TLR是病原体识别受体家族,参与机体的固有免疫。TLR家族有11个成员,其中TLR9多表达于内质网、溶酶体、多囊泡体,主要结合细菌和病毒DNA中的非甲基化CpG DNA基序,对于预防自身免疫和不适当的免疫反应非常重要[14]。TLR9与不同配体结合后调控血管生成的作用也不同[5]。本研究中免疫荧光检测结果显示,OIR组小鼠视网膜中TLR9蛋白表达荧光强度值高于对照组,TLR9主要分布在神经节细胞层、内核层;且Western blot检测结果也显示,小鼠视网膜中TLR9蛋白相对表达量高于对照组。据此推测,OIR小鼠视网膜缺血缺氧、细胞受损死亡等引起炎症反应,使TLR9表达增高,激活单核/巨噬细胞系统,上调核因子-κB(nuclear factor-κB,NF-κB)、激活蛋白-1(activator protein-1,AP-1)、促血管生成因子的表达,进而引起TNF-α及白细胞介素(interleukin,IL)类(如IL-6)表达增高,产生信号级联反应,从而参与视网膜新生血管形成[5,14-15]。

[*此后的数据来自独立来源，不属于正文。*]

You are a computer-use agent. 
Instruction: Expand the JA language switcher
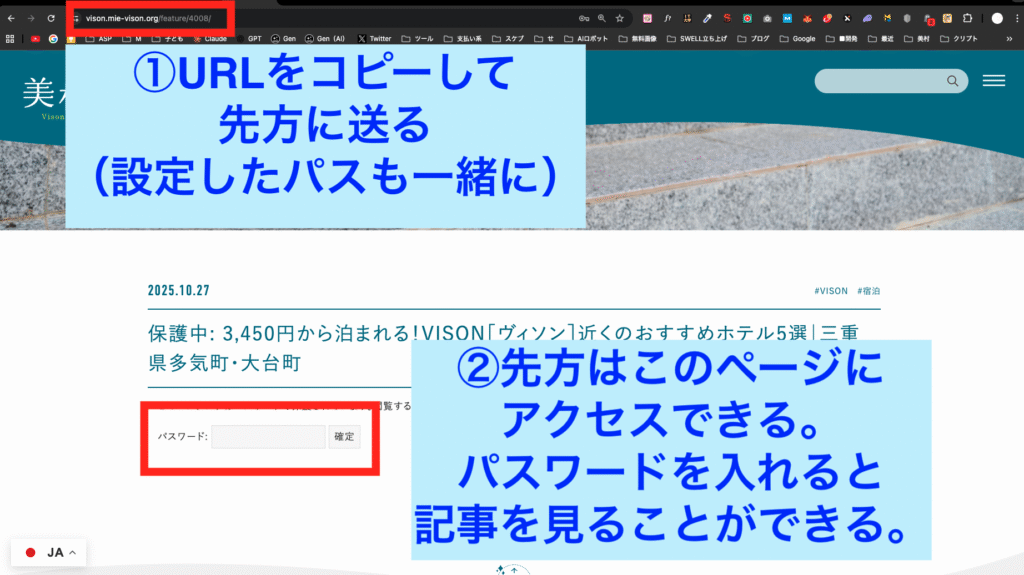[x=49, y=552]
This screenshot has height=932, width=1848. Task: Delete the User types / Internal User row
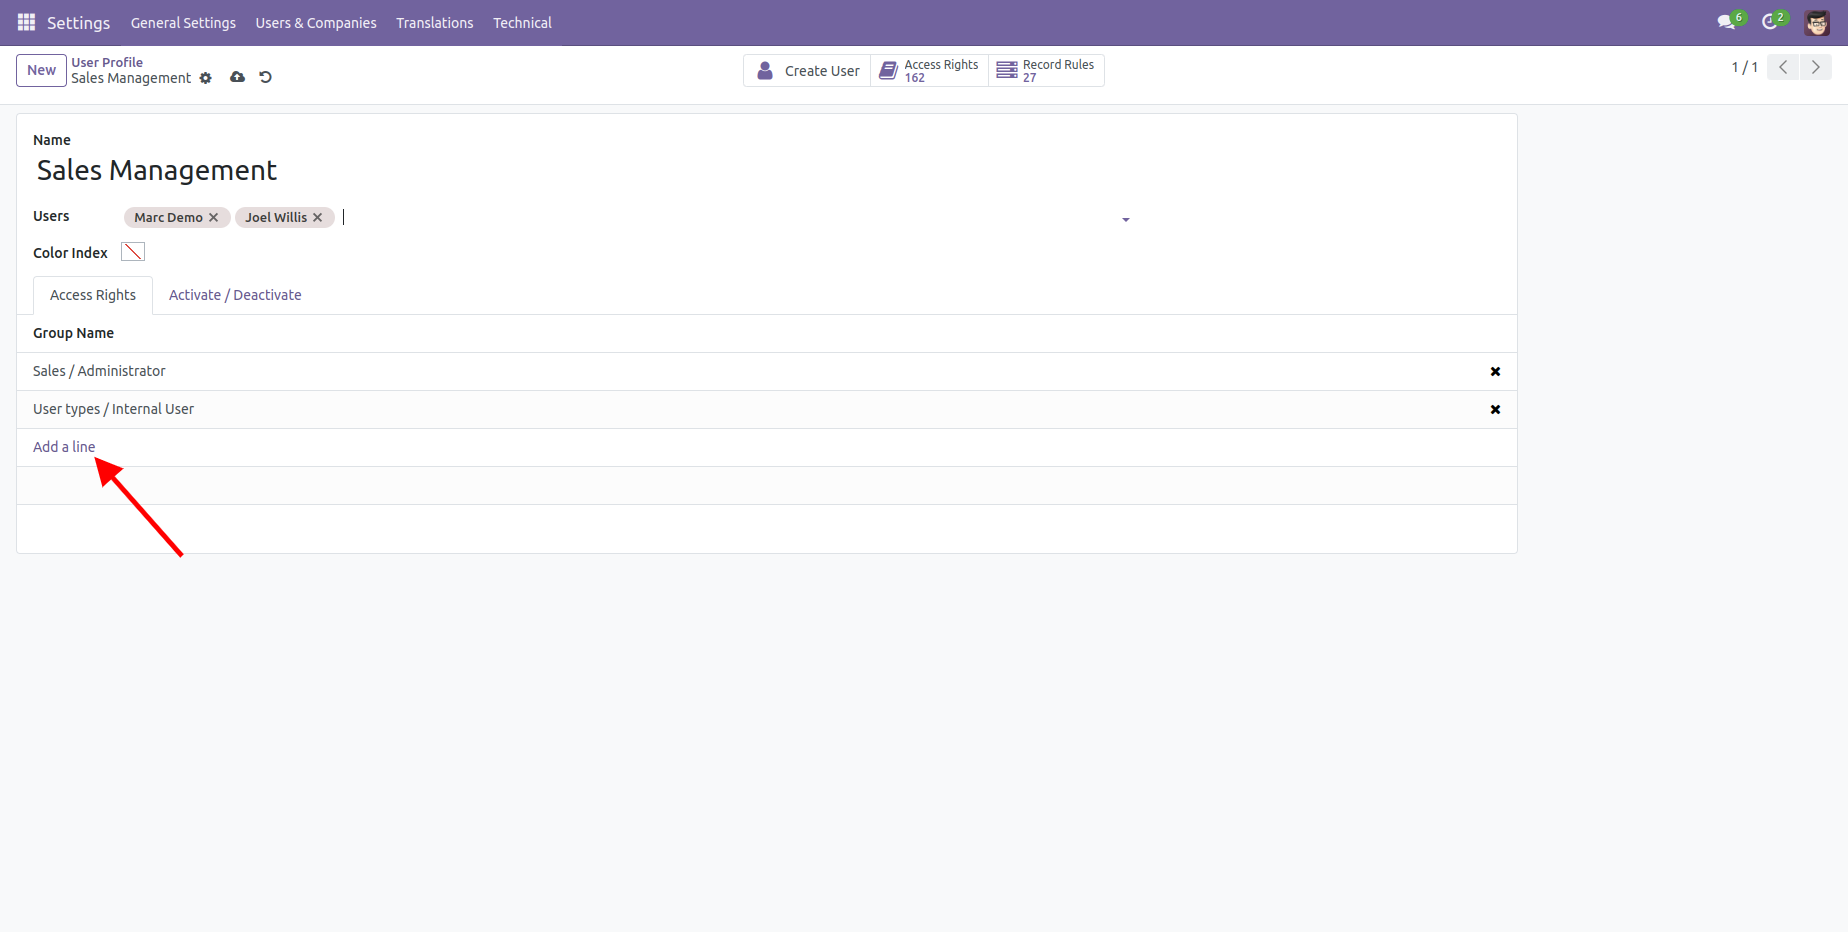(1495, 410)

视网膜新生血管形成是众多疾病如ROP、糖尿病视网膜病变(diabetic retinopathy,DR)等发生的共同病理改变,这种血管与正常血管不同,其管壁薄弱,容易造成渗出、出血、增生等一系列病变,最终导致视力丧失。DR和ROP有着共同的致病基础:缺氧和炎症。在关于DR的研究中发现,慢性炎症是DR的重要病理机制,TLR9和HMGB1蛋白在视网膜神经节细胞层、内核层、外核层中均表达增加,认为其参与DR的发生、发展[16]。这与本研究中OIR小鼠视网膜中HMGB1、TLR9的表达变化类似。LIU等[5]研究显示,心肌梗死和扩张型心肌病小鼠心脏组织中TLR9表达增高,TLR9与HMGB1相互作用,促进心肌细胞的存活、创伤愈合及心肌梗死后血管生成;心肌梗死模型中TLR9基因敲除小鼠病死率明显增高,TLR9缺乏可消除HMGB1在心肌梗死后的保护作用。因此,认为HMGB1和TLR9可单独也可相互作用参与免疫应答、创伤愈合及调节血管生成,促进OIR的发生、发展。
综上所述,OIR小鼠视网膜中HMGB1和TLR9表达显著增高,其可能相互作用共同参与视网膜新生血管形成,促进OIR的发生、发展。但二者具体存在怎样的关系,通过哪些信号通路的变化促进新生血管形成等机制仍不清楚,需要后续进一步深入研究。